Published Online:https://doi.org/10.1176/ps.34.5.405

A review of the many controlled studies with these compounds shows two common problems in clinical psychopharmacology. The first problem is that many large studies, otherwise sound in design, have used heterogeneous populations in their samples, so that the results have been predictably obscured. Fortunately, most research studies today are designed to obtain a more homogeneous symptomatic population by the use of diagnostic criteria from DSM-III (21) or other research sources.

The second problem is that rating tools used for measuring therapeutic change are often obsolete. This problem is more difficult to address, and no acceptable solutions appear close at hand. Because of these two flaws in study design, it is possible that there are consistent significant differences in the comparative efficacy of these compounds that have gone undetected.

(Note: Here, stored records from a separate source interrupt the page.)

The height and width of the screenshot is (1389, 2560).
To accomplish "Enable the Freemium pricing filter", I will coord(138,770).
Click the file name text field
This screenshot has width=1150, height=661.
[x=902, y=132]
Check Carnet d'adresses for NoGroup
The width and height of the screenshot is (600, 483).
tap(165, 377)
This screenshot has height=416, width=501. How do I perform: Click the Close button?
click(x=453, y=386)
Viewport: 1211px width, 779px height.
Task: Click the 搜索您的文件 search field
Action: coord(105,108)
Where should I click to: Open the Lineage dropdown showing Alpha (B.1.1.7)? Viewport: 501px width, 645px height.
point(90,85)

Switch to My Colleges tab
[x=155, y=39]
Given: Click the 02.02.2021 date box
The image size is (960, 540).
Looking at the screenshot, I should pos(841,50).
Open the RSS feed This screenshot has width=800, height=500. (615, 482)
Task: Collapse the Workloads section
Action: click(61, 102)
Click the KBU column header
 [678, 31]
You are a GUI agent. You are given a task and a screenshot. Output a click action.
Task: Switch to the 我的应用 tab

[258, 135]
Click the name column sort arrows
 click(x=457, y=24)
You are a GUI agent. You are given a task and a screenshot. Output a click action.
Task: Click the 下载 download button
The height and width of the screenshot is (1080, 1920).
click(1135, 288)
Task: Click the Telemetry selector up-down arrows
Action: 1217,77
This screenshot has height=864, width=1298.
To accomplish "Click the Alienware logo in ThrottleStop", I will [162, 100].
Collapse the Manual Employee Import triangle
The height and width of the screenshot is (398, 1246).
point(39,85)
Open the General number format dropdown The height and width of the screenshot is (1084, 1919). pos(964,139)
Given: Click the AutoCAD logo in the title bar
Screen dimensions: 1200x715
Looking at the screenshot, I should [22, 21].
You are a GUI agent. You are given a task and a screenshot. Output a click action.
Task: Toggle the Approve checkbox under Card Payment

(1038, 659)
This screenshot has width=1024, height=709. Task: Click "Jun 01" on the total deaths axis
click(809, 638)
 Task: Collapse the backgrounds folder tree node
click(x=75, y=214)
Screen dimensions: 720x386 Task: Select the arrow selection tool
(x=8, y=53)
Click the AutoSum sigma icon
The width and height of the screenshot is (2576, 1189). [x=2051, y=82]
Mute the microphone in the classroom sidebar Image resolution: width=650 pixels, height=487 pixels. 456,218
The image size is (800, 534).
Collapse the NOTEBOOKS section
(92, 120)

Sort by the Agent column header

Superficially it appears as though the availability of these four new drugs adds little strength to the therapeutic armamentarium of the mental health professional. Certainly no decisive progress has been made in therapeutic effectiveness, and the verdict is still uncertain regarding the accuracy of the claims of faster onset of action. Yet some of these drugs do offer a more benign cardiovascular profile and fewer anticholinergic side effects. In addition, the development of trazodone paves the way toward other atypical antidepressants currently undergoing ambitious and, we hope, fruitful research.